* **ЧТО СДЕЛАТЬ**
• 1. Согласно тексту о славянском жилище, не позднее какого века славяне перестроили своё жилое помещение с очагом по образцу немецкой избы?
• 2. Пожалуйста, перескажите короче абзац из текста о славянском жилище, начинающийся словами «Скандинавское влияние на великорусское жилище», сохранив его основные факты.

* **ИСХОДНЫЙ ТЕКСТ**
<<<<
[896]. Только балканские славяне в Далмации, Герцеговине, Черногории и в части Македонии, то есть в западной части Балканского полуострова, переняли романский тип дома с одним очагом у стены и дымоходом, подымающимся над крышей.
Немецкие исследователи полагают, что изба и кухня образовались в результате того, что в славянском жилище к сеням в качестве новшества присоединена была готовая франкская stuba. Таким образом, основным помещением, где находится очаг, они считают сени. В принципе можно согласиться с тем, что возникновение избы и кухни связано с франкским влиянием, на что указывает территориальное размещение видоизмененных жилищ, затем немецкие названия stube > истъба, chukhîna (из средневековой латыни coquina) >кухня, kammer (лат. camera) > комора, а также ряд названий для архитектонических деталей внутри жилища и новых кухонных принадлежностей[897]. Однако в отличие от немецких исследователей происшедшие изменения я объясняю совершенно по-иному. Я полагаю, что немецкое влияние на развитие жилища следует разбить на две стадии. На первой стадии славяне познакомились с немецкой избой, с печью, служившей баней[898], но они не присоединили ее к сеням с очагом — сени первоначально были без очага, — а лишь перестроили и изменили по ее образцу свое жилое помещение с очагом, свою «кучу». Эти изменения по указанным уже выше соображениям должны были произойти задолго до X века, как я думаю, не позднее чем в V веке. Кухня у западных славян стала появляться лишь на второй стадии, а имении с X века, в результате того, что в холодных сенях под влиянием франкских образцов славяне начали строить новый очаг, а печь в избе они начали строить из кафеля и затапливать ее из сеней с нового очага, что и придало ей франкский характер. Но это превращение сеней в кухню произошло не ранее XI века, причем оно имело место уже не у всех славян; в частности, оно не произошло у русских и у части поляков и словаков, у которых сени остались холодными[899].
Скандинавское влияние на великорусское жилище сказалось не только в том, что с ним пришла stofa, но и в другом важном изменении: жилая постройка поднялась над нижним этажом (так называемым подпольем) до второго этажа. Насколько сильным было при этом скандинавское влияние на древнерусские жилище, указывает ряд новых деталей и названий, о которых дальше еще будет речь. Заслугой Карла Рамма является то, что он установил это влияние[900].
>>>>
* **ПРЕДСТАВЛЕННЫЕ ДАННЫЕ**
<<<<
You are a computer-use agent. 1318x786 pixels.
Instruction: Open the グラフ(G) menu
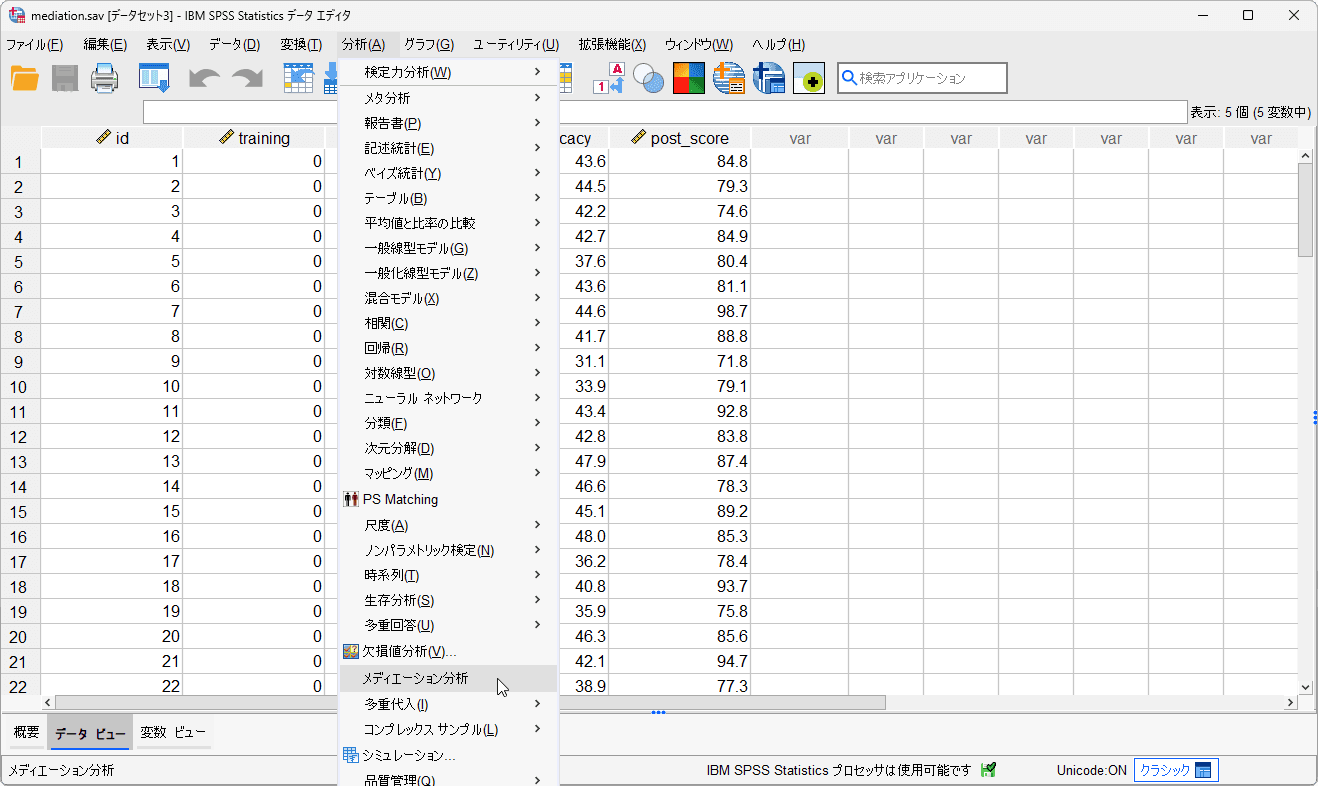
>>>>
* **РАЗБОР РЕШЕНИЙ**
• 1. Не позднее V века.

• 2. Скандинавское влияние принесло в великорусское жилище stofa, а также подняло жилую постройку над нижним этажом (подпольем) до второго этажа. О силе этого влияния говорит ряд новых деталей и названий. Установил это влияние Карл Рамм.